[What you should do] Rewrite the part that opens with the line containing "You are a GUI" and runs through the end of the material, changing "column header" to "column heading" and leaving everything else as it is. Leave out the pictures.

[Given data]
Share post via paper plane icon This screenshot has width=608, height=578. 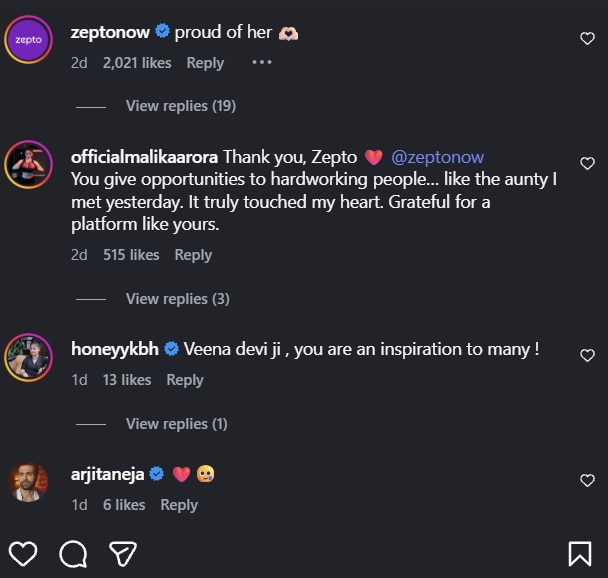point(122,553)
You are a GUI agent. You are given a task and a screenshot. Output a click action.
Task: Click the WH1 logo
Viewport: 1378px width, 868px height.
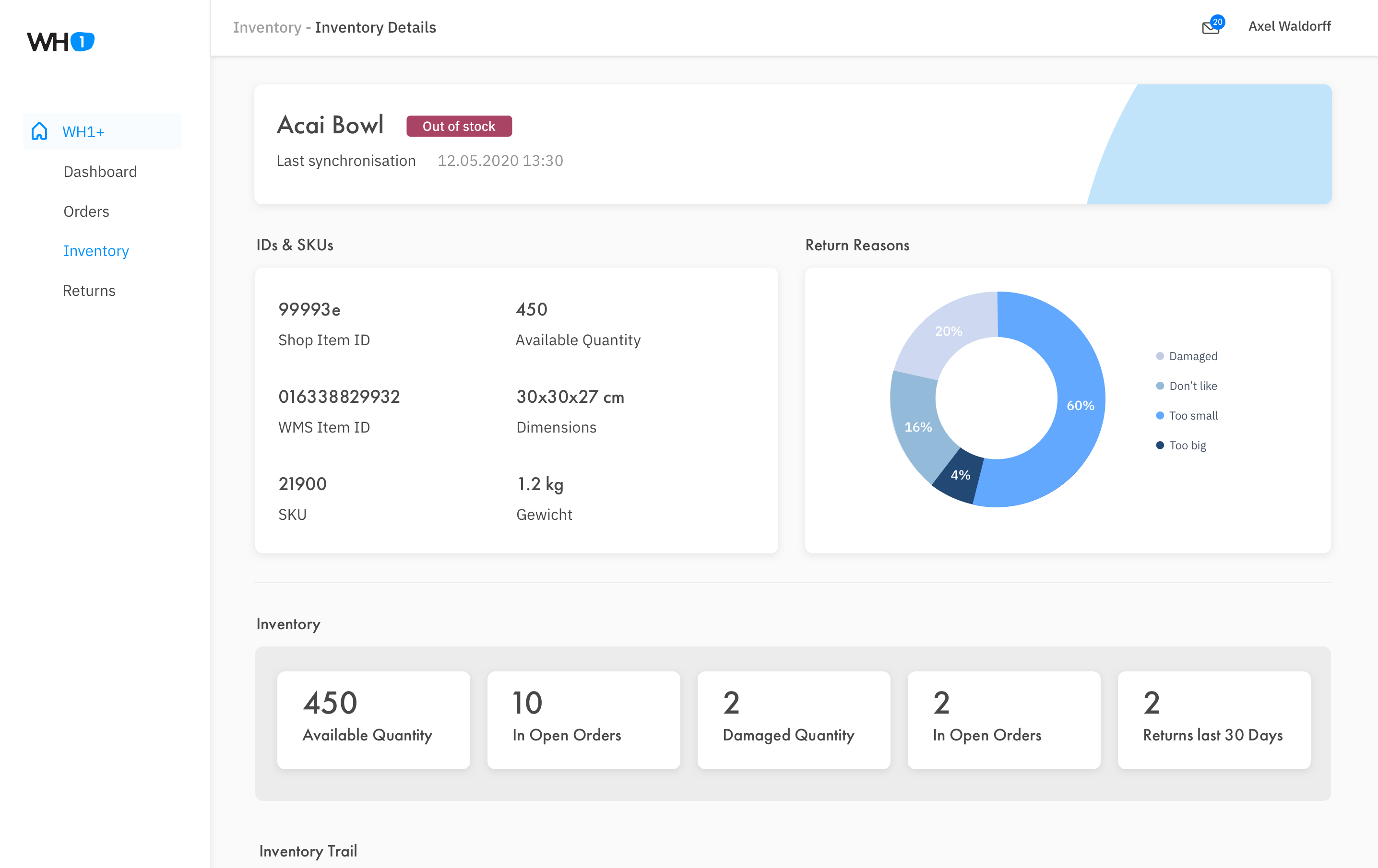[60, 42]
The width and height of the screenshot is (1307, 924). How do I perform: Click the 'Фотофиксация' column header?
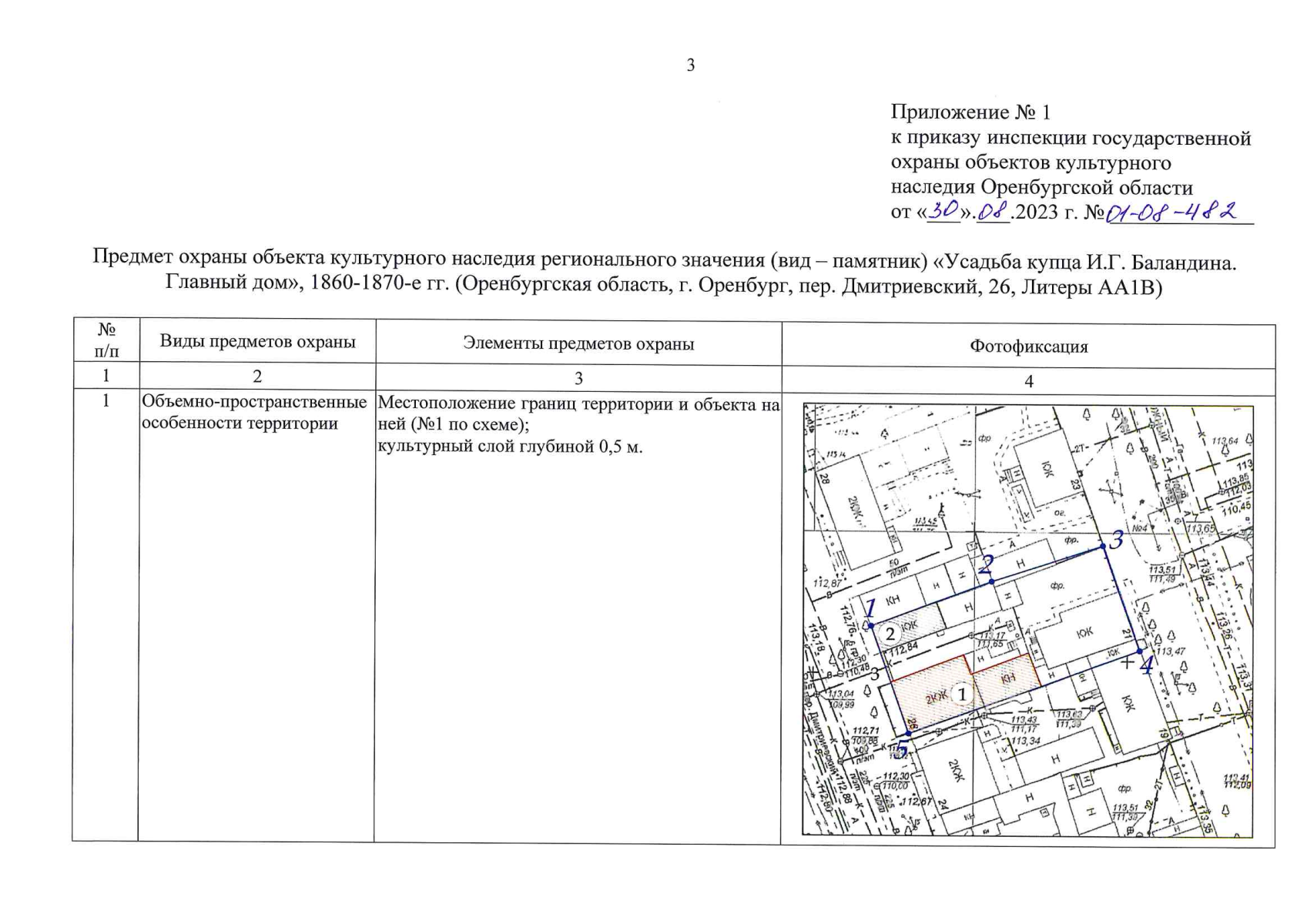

[Task solution]
You are a GUI agent. You are given a task and a screenshot. Output a click action.
Task: Click the WH1 logo
Viewport: 1378px width, 868px height.
[60, 42]
The width and height of the screenshot is (1307, 924). How do I perform: Click the 'Фотофиксация' column heading?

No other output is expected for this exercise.